▶ _PROBLEM TO SOLVE_
Restate word for word the lines in the listing below, starting at the line containing "Click the Wow emoji icon in stats" and ending at the line containing "Task: Click the Let's Begin text", both included; leave out the rest.

·····

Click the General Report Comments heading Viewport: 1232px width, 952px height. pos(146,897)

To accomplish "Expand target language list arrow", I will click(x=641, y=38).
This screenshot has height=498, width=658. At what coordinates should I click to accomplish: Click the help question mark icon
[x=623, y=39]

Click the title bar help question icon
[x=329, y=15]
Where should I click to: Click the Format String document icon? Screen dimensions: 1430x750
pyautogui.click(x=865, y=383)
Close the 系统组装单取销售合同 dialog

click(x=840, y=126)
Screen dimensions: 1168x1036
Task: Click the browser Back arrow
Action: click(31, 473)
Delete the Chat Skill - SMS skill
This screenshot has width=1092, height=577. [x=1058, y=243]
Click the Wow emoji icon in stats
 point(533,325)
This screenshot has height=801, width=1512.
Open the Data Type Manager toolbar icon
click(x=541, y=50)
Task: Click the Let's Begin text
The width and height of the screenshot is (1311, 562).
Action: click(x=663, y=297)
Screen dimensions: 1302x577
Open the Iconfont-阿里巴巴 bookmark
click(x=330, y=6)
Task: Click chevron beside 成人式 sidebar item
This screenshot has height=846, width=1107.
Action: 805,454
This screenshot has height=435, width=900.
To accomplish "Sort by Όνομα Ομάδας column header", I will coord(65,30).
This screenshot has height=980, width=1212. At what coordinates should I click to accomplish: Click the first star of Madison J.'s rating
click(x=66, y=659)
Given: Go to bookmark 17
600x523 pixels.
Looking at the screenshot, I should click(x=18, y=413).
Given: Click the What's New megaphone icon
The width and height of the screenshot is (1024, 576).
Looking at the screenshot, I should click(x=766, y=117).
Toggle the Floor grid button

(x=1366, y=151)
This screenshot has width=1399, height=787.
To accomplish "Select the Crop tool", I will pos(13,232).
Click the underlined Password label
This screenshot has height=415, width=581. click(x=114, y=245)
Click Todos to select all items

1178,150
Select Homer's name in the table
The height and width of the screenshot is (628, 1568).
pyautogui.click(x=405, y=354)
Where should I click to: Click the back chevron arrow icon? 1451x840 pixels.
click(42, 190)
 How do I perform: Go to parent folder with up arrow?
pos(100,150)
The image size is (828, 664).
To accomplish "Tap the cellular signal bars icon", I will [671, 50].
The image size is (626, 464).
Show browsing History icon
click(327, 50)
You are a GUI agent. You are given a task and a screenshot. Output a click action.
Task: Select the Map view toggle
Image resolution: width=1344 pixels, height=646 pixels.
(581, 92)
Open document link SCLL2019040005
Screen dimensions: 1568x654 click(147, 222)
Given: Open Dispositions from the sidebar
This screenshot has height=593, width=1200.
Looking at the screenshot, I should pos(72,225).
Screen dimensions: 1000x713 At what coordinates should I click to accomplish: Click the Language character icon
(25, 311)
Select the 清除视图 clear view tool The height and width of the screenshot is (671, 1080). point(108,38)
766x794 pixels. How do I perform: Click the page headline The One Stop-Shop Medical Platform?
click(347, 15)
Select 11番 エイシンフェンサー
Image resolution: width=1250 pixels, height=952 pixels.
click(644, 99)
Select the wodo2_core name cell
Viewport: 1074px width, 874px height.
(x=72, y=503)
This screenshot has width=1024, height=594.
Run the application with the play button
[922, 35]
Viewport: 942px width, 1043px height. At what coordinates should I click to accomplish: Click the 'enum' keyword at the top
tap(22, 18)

·····

▶ _TASK RESULT_
Click the Wow emoji icon in stats
 point(533,325)
This screenshot has height=801, width=1512.
Open the Data Type Manager toolbar icon
click(x=541, y=50)
Task: Click the Let's Begin text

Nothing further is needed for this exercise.